359:
Eosinophil Gene Activation in the Upper Airway is a Marker of Asthma Exacerbation Susceptibility in Children
Sunday, March 4, 2018
South Hall A2 (Convention Center)
Daniel J. Jackson, MD FAAAAI, Denise Babineau, Elizabeth Whalen, PhD, Michelle A Gill, MD PhD, Baomei Shao, Andrew H. Liu, MD FAAAAI, Brett Jepson, Rebecca S. Gruchalla, MD PhD FAAAAI, George T. O'Connor, MD, Jacqueline A. Pongracic, MD FAAAAI, Carolyn M. Kercsmar, MS, MD, Gurjit K. Khurana Hershey, MD PhD FAAAAI, Edward M. Zoratti, MD FAAAAI, Christine Cole Johnson, PhD MPH FAAAAI, Stephen J. Teach, MD, Meyer Kattan, MD, Leonard B. Bacharier, MD FAAAAI, Avraham Beigelman, MD MSCI FAAAAI, Steve M. Sigelman, BSN, Peter J. Gergen, MD MPH, Lisa M. Wheatley, MD, Scott Presnell, PhD, Alkis Togias, MD FAAAAI, William W. Busse, MD FAAAAI, Matthew C. Altman, MD
RATIONALE: A significant proportion of children in urban populations remain exacerbation prone despite guideline-directed care. Preventing exacerbations in these children remains a major unmet clinical need. Identification of cellular and molecular markers of exacerbation susceptibility that can determine periods of heightened exacerbation risk is important towards improving asthma management.

METHODS: 94 children with exacerbation prone asthma and peripheral blood eosinophils ≥150 /mm3 had nasal lavage samples collected at baseline. Nasal cell differentials were determined by cytospin and nasal gene expression assessed by RNA-sequencing. Participants were monitored for upper respiratory tract infections (URIs) and asthma exacerbations. Differential gene expression was assessed by cell deconvolution and modular analysis coupled with multivariate linear modeling.
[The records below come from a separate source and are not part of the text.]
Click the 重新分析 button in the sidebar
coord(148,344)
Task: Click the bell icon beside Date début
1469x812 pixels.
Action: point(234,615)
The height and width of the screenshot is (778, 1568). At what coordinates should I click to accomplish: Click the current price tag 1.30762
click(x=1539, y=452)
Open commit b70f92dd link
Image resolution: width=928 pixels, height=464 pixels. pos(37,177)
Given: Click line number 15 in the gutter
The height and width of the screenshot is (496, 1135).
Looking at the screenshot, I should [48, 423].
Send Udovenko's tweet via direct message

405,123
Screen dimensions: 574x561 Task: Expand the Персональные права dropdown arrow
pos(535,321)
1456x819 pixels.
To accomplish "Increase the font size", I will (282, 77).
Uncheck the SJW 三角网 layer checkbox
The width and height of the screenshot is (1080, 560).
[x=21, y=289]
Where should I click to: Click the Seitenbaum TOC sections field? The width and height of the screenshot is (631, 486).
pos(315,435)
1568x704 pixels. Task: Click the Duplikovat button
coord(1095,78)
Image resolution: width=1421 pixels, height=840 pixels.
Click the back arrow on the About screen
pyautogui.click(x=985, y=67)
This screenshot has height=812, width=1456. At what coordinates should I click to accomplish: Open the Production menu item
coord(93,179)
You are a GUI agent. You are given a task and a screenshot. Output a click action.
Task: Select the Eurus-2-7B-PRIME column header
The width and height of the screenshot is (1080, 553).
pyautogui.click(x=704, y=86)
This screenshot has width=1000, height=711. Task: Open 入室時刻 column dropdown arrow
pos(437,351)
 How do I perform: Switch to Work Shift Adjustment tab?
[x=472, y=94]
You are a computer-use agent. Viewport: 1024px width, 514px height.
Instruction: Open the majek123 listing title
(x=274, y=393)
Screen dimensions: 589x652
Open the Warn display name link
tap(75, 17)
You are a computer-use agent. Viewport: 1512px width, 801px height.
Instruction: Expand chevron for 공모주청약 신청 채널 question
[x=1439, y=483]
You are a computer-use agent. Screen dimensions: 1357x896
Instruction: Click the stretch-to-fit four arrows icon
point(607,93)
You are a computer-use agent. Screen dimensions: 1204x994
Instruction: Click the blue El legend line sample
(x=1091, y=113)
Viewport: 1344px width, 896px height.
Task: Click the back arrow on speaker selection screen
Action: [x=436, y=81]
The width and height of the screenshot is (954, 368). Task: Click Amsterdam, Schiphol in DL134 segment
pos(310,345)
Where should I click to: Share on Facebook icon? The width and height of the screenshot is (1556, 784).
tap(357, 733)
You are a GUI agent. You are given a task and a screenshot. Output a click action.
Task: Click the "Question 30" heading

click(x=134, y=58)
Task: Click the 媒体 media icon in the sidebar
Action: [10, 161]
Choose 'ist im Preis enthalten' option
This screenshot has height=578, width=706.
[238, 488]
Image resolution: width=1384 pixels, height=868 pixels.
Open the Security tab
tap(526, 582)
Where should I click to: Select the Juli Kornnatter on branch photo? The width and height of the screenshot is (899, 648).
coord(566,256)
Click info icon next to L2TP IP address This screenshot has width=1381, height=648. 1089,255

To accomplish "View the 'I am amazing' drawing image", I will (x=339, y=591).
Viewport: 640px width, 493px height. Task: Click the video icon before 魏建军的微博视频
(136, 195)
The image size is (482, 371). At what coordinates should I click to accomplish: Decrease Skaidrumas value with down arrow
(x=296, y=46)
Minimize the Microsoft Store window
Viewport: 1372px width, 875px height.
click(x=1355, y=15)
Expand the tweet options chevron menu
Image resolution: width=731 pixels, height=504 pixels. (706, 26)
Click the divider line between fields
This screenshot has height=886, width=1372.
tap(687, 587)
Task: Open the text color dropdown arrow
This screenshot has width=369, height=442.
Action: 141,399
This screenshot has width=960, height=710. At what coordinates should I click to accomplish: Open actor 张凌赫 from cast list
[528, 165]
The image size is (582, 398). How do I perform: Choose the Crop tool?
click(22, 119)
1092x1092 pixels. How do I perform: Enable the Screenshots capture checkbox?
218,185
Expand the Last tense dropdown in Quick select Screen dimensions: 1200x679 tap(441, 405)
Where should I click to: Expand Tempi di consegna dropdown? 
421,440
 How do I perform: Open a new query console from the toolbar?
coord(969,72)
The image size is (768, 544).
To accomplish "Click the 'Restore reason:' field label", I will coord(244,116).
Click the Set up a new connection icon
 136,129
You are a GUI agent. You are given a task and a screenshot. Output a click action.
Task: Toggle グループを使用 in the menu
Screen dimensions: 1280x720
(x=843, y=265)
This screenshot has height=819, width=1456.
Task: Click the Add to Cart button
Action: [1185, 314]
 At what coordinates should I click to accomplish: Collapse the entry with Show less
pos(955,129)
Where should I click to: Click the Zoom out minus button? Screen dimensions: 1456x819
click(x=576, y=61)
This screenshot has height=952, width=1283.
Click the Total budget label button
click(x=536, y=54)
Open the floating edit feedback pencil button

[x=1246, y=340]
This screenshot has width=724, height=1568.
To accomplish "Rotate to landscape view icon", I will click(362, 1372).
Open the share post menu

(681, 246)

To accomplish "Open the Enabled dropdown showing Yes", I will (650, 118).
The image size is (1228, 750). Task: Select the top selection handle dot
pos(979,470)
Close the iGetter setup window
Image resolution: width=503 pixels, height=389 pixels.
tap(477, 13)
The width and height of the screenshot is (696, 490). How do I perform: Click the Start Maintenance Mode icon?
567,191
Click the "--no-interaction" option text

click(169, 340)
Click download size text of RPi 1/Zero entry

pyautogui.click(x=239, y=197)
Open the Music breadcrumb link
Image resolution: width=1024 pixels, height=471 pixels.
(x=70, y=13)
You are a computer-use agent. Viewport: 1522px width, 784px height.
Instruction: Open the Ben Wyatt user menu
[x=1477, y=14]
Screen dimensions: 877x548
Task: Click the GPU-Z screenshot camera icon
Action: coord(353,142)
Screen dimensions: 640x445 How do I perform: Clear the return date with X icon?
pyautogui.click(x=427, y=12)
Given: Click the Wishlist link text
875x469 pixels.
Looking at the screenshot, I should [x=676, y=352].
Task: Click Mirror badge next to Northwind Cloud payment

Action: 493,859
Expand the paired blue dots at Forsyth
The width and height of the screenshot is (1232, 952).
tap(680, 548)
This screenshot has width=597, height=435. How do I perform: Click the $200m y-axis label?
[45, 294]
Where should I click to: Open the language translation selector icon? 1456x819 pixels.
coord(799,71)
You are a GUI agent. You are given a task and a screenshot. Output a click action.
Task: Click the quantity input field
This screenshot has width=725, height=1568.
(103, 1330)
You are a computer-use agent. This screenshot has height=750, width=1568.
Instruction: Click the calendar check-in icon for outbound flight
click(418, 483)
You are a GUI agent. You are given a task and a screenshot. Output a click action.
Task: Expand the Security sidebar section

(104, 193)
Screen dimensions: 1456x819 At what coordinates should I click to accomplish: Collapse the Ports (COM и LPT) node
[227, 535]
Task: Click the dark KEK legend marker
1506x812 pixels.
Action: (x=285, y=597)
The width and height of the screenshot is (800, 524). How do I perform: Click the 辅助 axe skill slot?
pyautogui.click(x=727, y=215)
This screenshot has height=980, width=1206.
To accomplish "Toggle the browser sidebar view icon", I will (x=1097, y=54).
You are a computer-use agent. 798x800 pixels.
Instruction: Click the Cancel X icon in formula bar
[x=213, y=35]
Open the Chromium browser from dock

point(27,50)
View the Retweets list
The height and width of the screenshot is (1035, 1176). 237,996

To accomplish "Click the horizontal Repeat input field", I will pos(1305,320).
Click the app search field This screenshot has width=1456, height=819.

RESULTS: Baseline nasal samples were compared between children who developed an asthma exacerbation associated with a URI within 2 months of collection versus children who had a URI without asthma exacerbation. Those who developed an exacerbation had 2.7 fold higher nasal eosinophil percentages (p<0.001) and significantly higher expression of 3 eosinophil associated gene sets (fold changes 1.3-1.7) representing multiple functions including cell activation, expression of Th2-type cytokines, and intracellular signaling.

CONCLUSIONS: These results demonstrate that among children with exacerbation prone asthma with peripheral eosinophilia, the presence of upper respiratory tract tissue eosinophilia and enhanced expression of multiple pathways of eosinophil activation are markers of propensity for disease exacerbation. This profile likely represents a marker of disease instability, and demonstrates molecular mechanisms that may lead to virus-induced exacerbation. These findings could help guide selection and appropriate timing for therapeutic interventions.